Exact identifier matches (SKU-12345, error code E-47, UUID)
Proper nouns not well-represented in embedding training data (company-specific terms, acronyms)
Negation ("excluding X") where embeddings confuse similar intents
Very short queries (1-2 words) where embeddings struggle with context
Queries where users type technical jargon verbatim

When dense wins over BM25

Paraphrased queries ("how do I reset my password" vs docs talking about "password recovery")
Cross-lingual retrieval
Conceptual matches where query and doc share no exact words
Queries that imply intent rather than stating keywords

BM25 in production

Elasticsearch / OpenSearch

Gold standard for BM25. Full-text search with tokenization, stemming, analyzers, boosting. If you're serious about search, this is a natural fit.

Postgres full-text

Reasonable BM25 support via tsvector and ts_rank_cd. Good when you already have Postgres and don't need Elasticsearch-level search features.

Native in vector DBs

Weaviate, Qdrant (via sparse vectors), Vespa, Pinecone (sparse vectors), Milvus all support BM25 or similar sparse search natively. Removes the need for a separate search system.

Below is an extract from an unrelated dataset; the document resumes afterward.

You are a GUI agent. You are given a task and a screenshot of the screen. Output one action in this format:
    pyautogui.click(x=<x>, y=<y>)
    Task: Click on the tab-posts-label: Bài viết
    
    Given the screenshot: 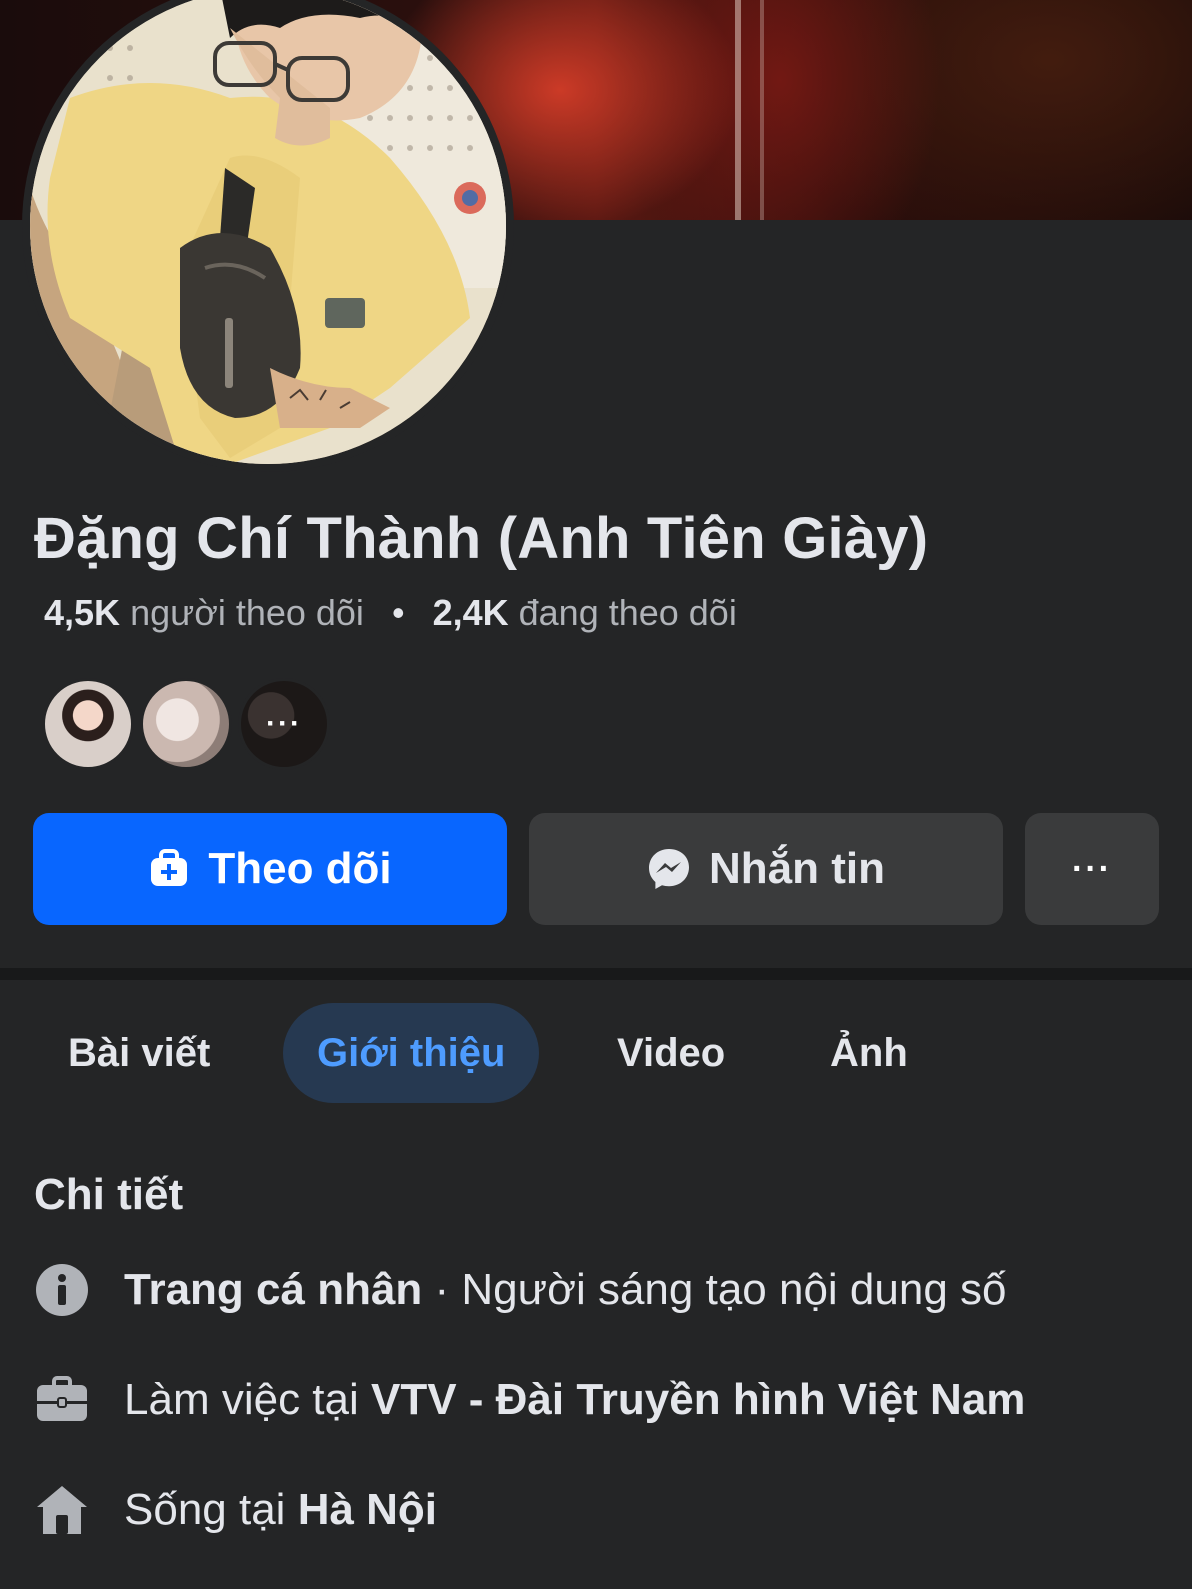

Library: rank-bm25 (Python)

In-memory BM25 for small corpora or prototyping. Not production-scale.

Tokenization matters

BM25 quality depends heavily on tokenization:

Lowercase normalization
Stopword removal (configurable; sometimes hurts precision)
Stemming ("running" → "run"; helps recall, can hurt precision)
Lemmatization (like stemming but linguistically aware)
N-grams for phrase matching
Language-specific tokenizers for non-English

Your BM25 quality is capped by tokenization choices. Default English tokenizers work for most cases. Specialized domains (law, medicine, chemistry) often need custom tokenizers.

BM25F and field-weighted search

BM25F extends BM25 to weight different fields differently. A match in the title might be worth 3x a match in the body. For documents with structure (title, abstract, body), this is valuable.

Elasticsearch supports this via multi_match queries. Many vector DBs don't, another reason to consider ES/OS for structured text search.

Learned sparse: SPLADE

A newer approach: use a transformer to learn sparse vector representations. Each token contributes to a high-dimensional sparse vector, with the model learning which tokens matter and expanding queries with learned synonyms.

Benefits:

Bridges the gap between BM25 and dense embeddings
Automatic term expansion (query "laptop" matches documents about "notebook computers")
Uses existing sparse-vector infrastructure

Drawbacks:

More compute at index time and query time
Less mature than BM25 in production tooling

Models: SPLADE v3, naver/splade. Supported by recent Qdrant, Vespa, OpenSearch.

Hybrid is the answer

In almost every production RAG system, BM25 + dense hybrid outperforms either alone. The sparse and dense vectors capture complementary signal. The fusion (RRF or similar) combines them cleanly. See hybrid retrieval.

The old-school lesson

BM25 is fast, predictable, debuggable, and free of GPU dependencies. When your vector search is broken, your metrics are confusing, or your embeddings go stale, BM25 still works. Keep it in the stack as a fallback if nothing else.

What to do with this

Keep BM25 in your stack even if you have dense. The blind spots are asymmetric.
For specialized domains, tune the tokenizer; defaults will miss technical terms.
Try SPLADE if you want learned sparse without running two retrievers.